** Start of RAW DATA **

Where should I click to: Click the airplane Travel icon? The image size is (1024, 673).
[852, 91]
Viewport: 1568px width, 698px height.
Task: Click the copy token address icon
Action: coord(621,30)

** End of RAW DATA **

Return each of the items above word for word, keeping every line in its original order.

Where should I click to: Click the airplane Travel icon? The image size is (1024, 673).
[852, 91]
Viewport: 1568px width, 698px height.
Task: Click the copy token address icon
Action: coord(621,30)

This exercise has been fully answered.